Work to be completed
Restate the lines of the material below word for word, from the first through the one containing "Click the Наименование text field", and include nothing else; pictures stay out.
'''
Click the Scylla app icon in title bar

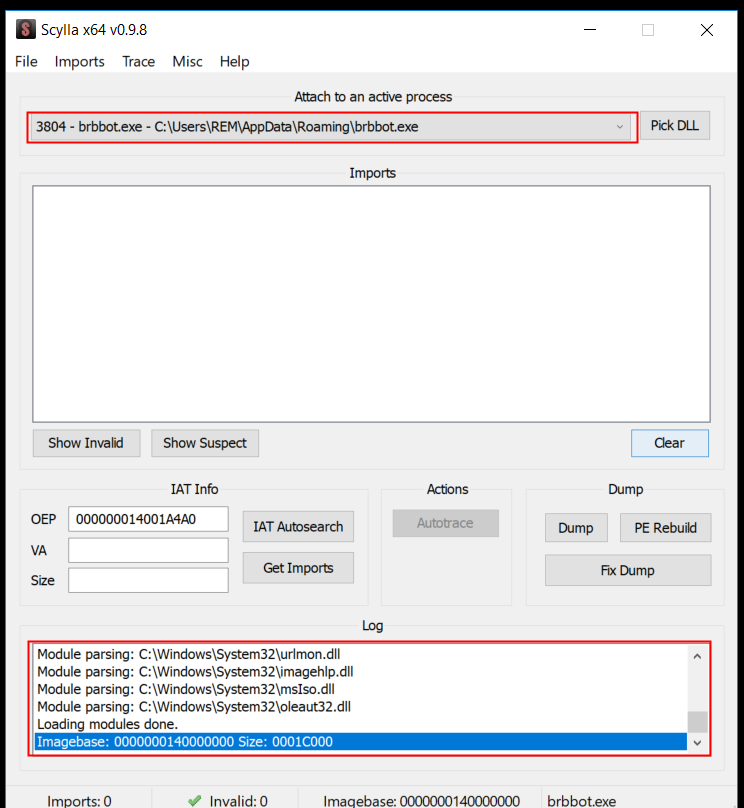click(x=25, y=29)
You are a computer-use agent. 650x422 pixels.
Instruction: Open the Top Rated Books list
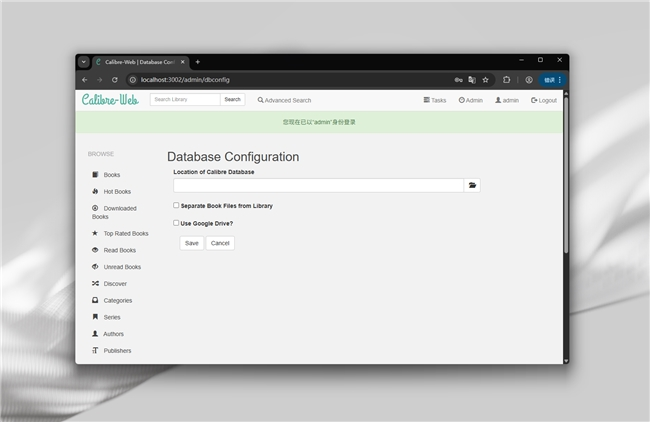coord(125,233)
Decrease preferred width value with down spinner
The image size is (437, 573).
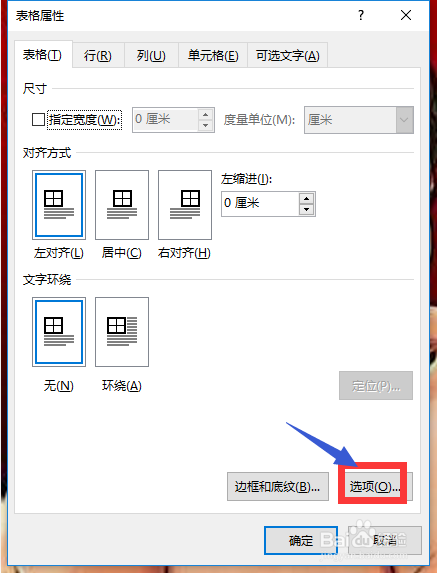pos(206,125)
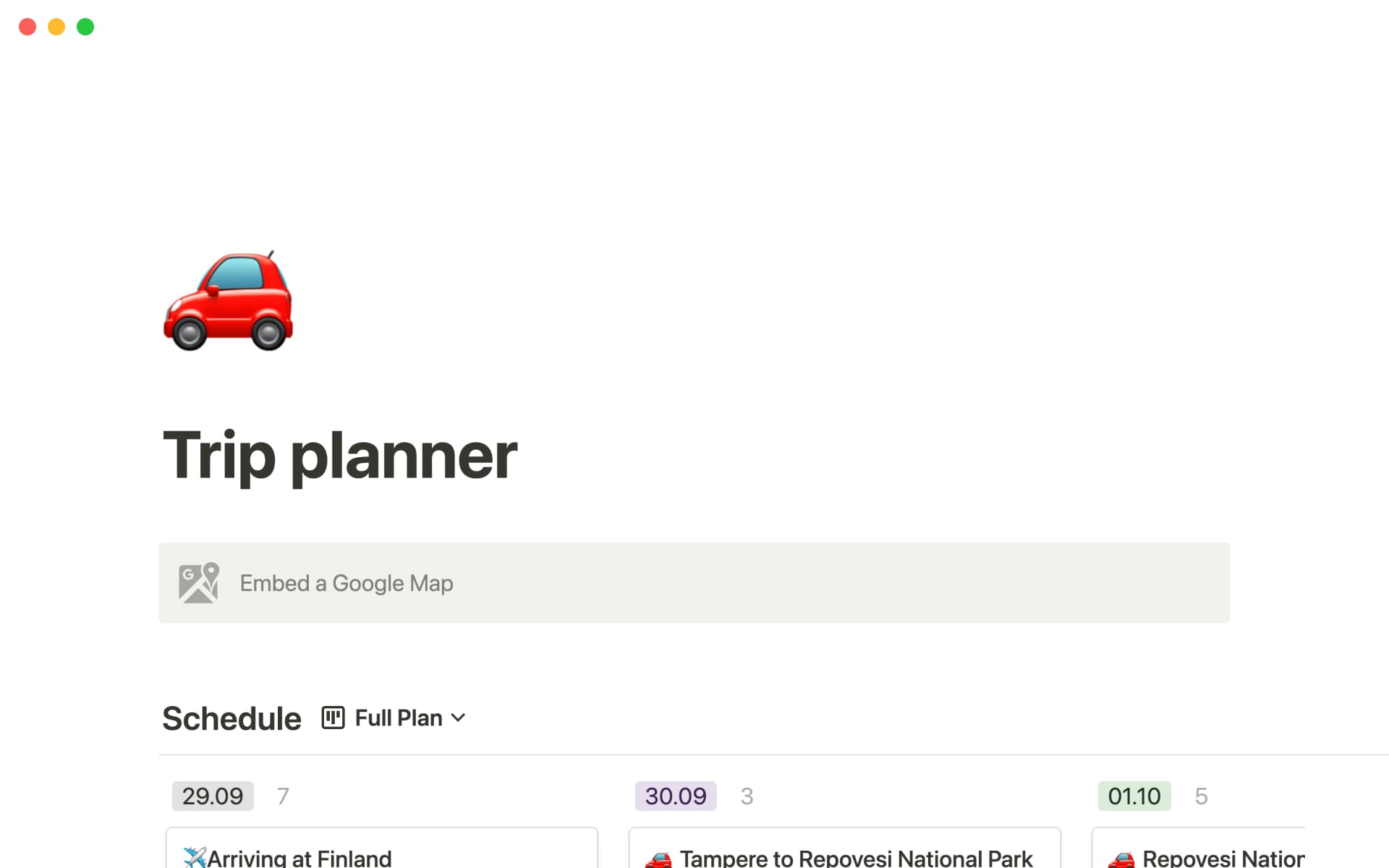The image size is (1389, 868).
Task: Expand the chevron next to Full Plan
Action: (458, 718)
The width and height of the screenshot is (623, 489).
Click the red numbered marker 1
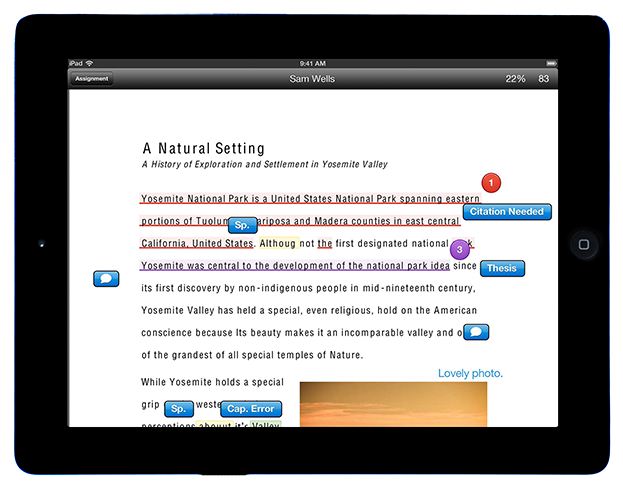491,183
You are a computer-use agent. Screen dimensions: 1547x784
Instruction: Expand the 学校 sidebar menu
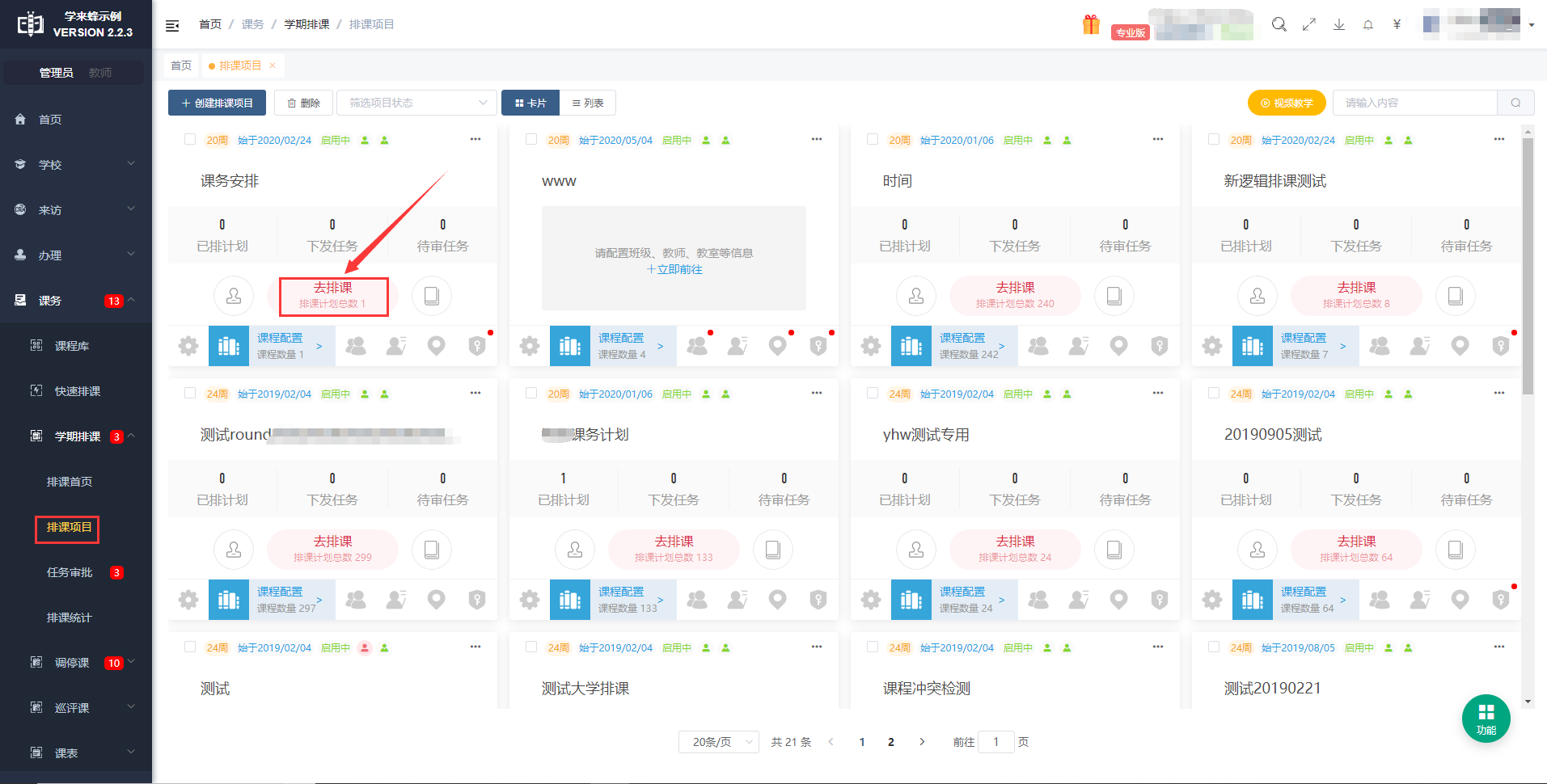point(75,165)
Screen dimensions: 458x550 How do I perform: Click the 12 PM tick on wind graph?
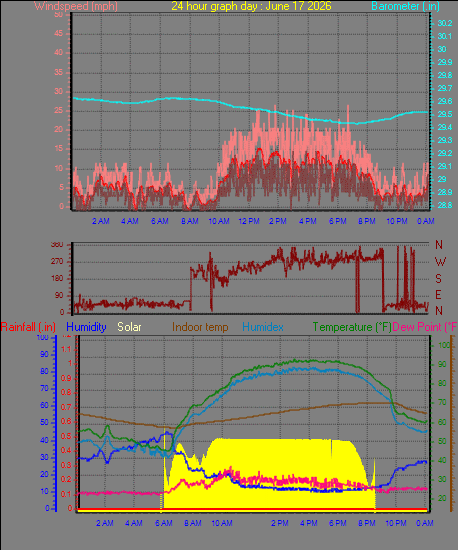click(x=249, y=221)
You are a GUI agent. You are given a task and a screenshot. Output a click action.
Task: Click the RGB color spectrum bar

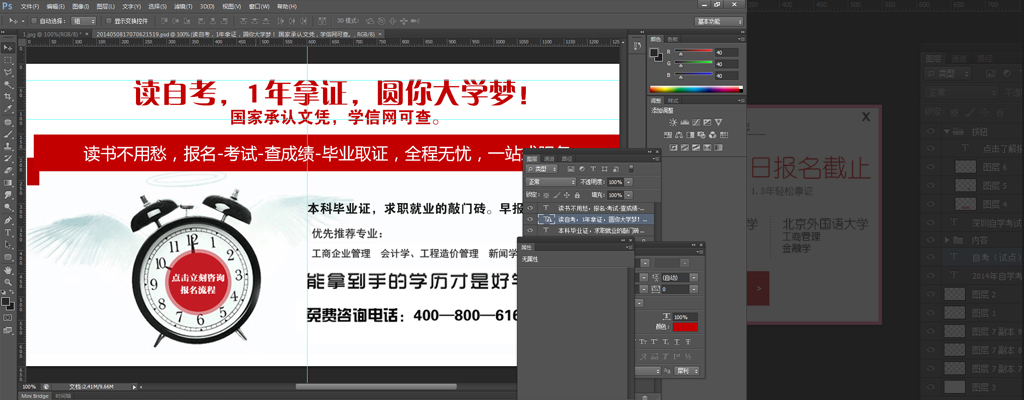click(696, 89)
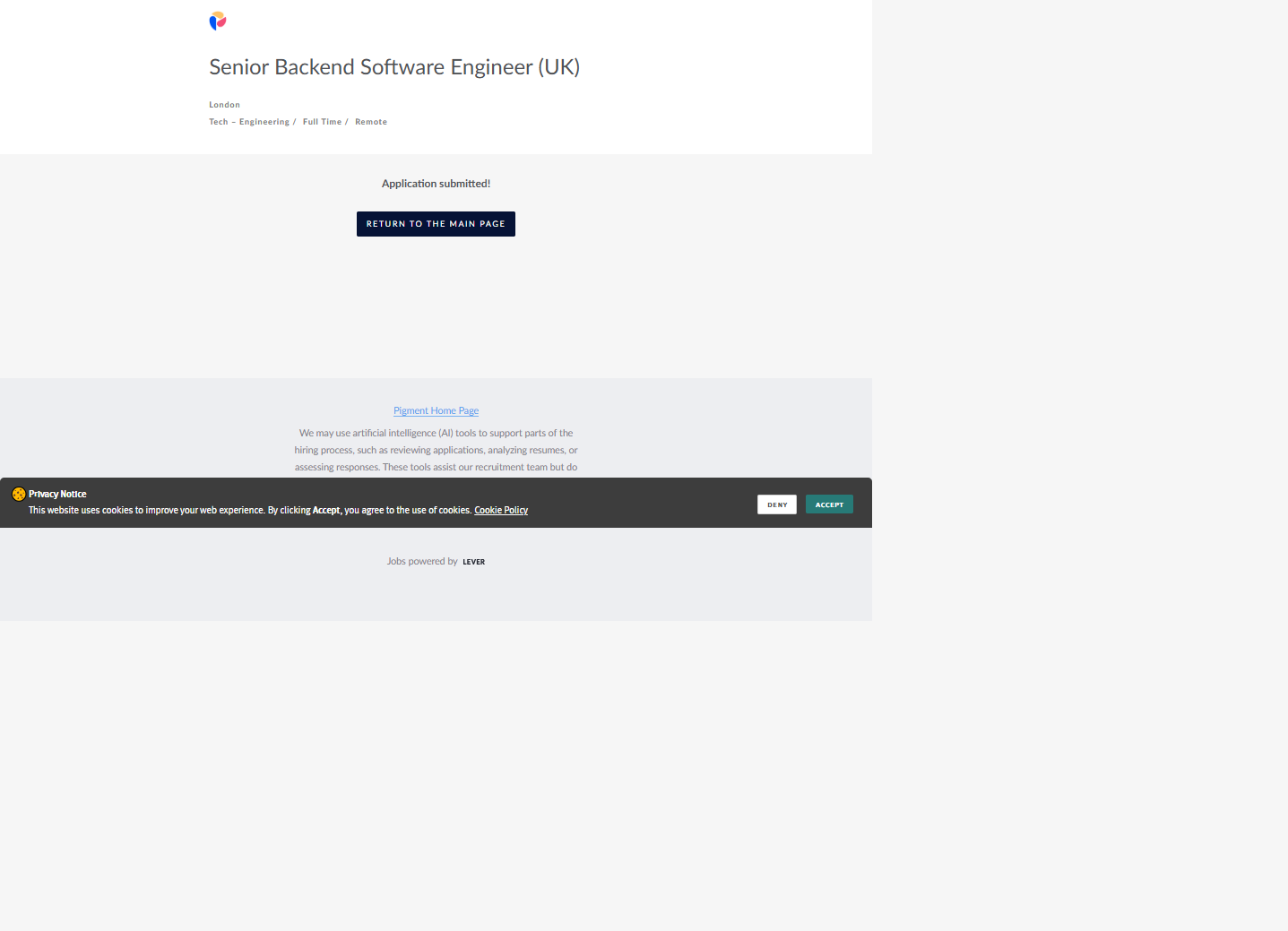Click the cookie icon beside Privacy Notice

18,494
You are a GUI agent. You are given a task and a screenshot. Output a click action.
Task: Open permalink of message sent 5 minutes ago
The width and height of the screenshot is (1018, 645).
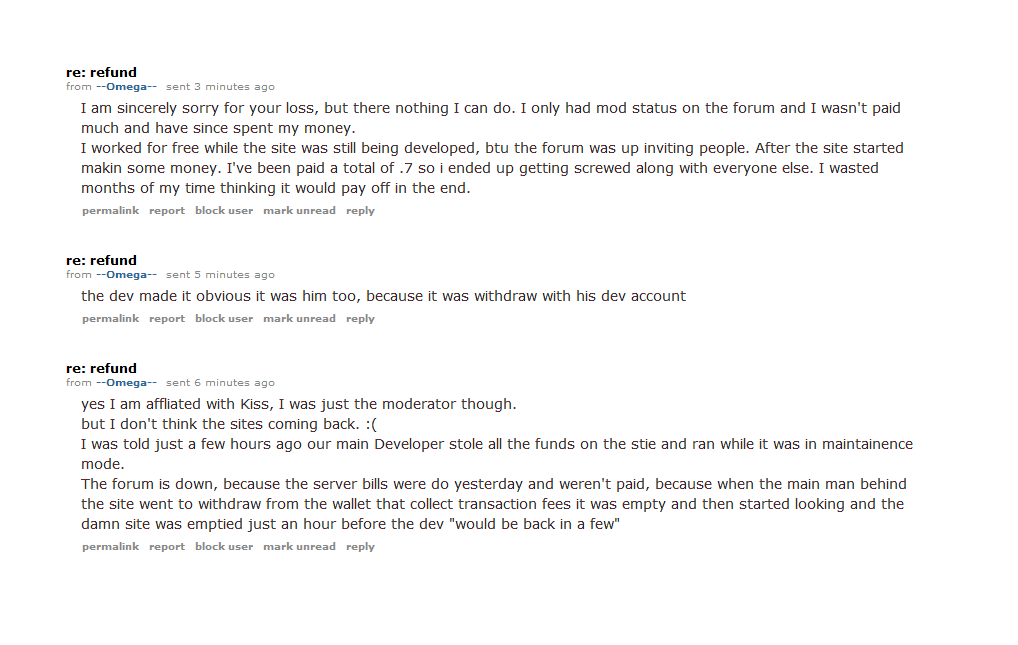coord(110,319)
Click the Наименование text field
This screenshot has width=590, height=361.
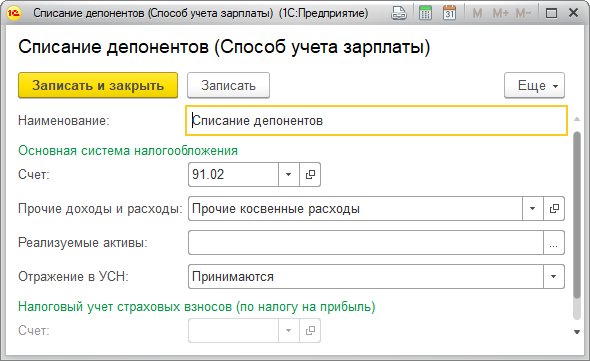tap(376, 121)
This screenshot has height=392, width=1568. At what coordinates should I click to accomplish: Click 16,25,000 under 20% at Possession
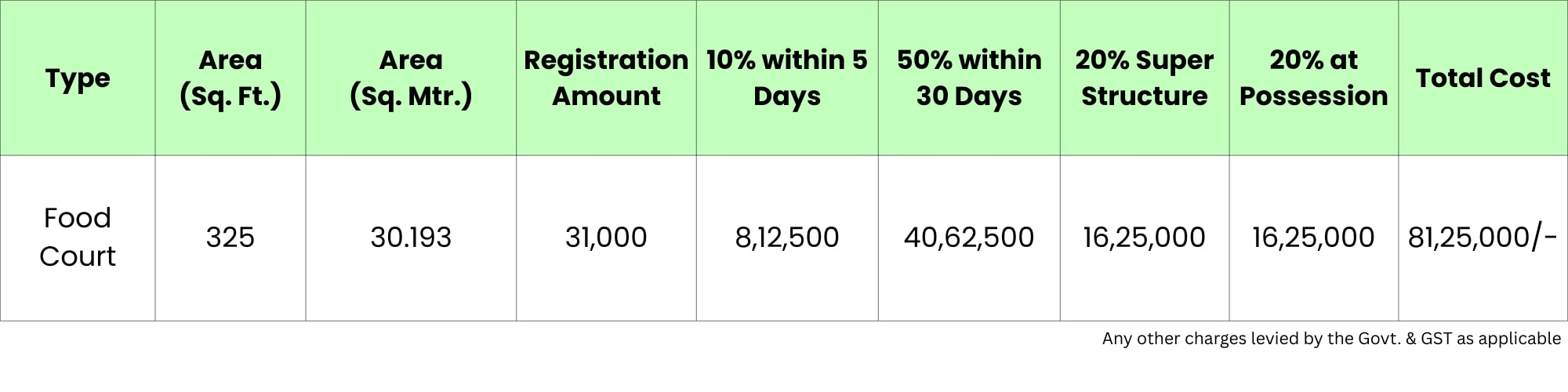coord(1314,237)
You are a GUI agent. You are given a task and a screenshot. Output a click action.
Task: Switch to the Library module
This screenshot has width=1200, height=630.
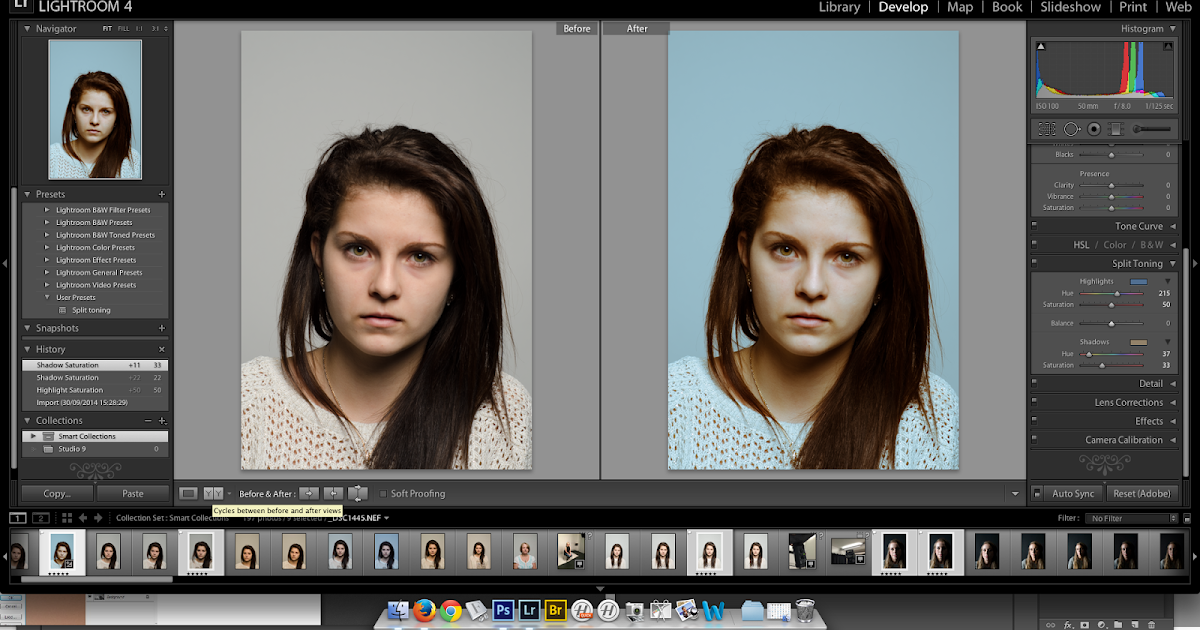click(839, 7)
'''
Response area
Click the Scylla app icon in title bar

click(x=25, y=29)
You are a computer-use agent. 650x422 pixels.
Instruction: Open the Top Rated Books list
coord(125,233)
Decrease preferred width value with down spinner
The image size is (437, 573).
pos(206,125)
The image size is (1389, 868).
Task: Expand the chevron next to Full Plan
Action: (458, 718)
The width and height of the screenshot is (623, 489).
Click the red numbered marker 1
491,183
You are a computer-use agent. Screen dimensions: 1547x784
Instruction: Expand the 学校 sidebar menu
point(75,165)
Screen dimensions: 458x550 How do I perform: Click the 12 PM tick on wind graph?
click(x=249, y=221)
You are a GUI agent. You are given a task and a screenshot. Output a click action.
Task: Click the RGB color spectrum bar

click(696, 89)
Click the cookie icon beside Privacy Notice

18,494
You are a GUI agent. You are given a task and a screenshot. Output a click action.
Task: Open permalink of message sent 5 minutes ago
The width and height of the screenshot is (1018, 645).
coord(110,319)
Click the Наименование text field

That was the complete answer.